• _EXERCISE PROMPT_
For every line in the records that has the word "link", make a copy.
DATA TO EXAMINE Block Start
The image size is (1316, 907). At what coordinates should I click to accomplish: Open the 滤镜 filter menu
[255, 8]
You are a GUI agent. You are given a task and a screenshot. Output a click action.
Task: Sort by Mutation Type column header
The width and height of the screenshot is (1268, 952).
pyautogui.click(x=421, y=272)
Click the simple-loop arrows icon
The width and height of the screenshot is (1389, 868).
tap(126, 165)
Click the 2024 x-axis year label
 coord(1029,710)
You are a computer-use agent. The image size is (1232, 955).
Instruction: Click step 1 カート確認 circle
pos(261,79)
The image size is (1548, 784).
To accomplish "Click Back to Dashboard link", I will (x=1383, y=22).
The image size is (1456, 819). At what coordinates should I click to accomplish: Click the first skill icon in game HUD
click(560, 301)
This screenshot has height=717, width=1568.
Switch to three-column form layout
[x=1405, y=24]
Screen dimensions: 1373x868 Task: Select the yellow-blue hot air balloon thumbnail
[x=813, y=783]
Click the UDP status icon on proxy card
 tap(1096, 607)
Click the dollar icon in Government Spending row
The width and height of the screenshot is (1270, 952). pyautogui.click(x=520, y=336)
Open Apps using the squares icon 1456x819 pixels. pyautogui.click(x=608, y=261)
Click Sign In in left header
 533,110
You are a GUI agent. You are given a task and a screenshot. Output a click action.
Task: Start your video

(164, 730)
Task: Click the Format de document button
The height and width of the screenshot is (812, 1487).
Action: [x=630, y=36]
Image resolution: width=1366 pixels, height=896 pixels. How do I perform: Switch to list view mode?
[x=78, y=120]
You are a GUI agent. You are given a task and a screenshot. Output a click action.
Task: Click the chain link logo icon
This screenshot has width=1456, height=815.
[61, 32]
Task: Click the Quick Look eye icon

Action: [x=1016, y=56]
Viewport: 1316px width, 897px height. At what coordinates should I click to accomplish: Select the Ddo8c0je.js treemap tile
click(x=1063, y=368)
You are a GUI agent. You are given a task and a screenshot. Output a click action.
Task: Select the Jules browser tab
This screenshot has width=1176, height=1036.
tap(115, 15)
DATA TO EXAMINE Block End
• _SOLUTION_
To accomplish "Click Back to Dashboard link", I will (x=1383, y=22).
Task: Click the chain link logo icon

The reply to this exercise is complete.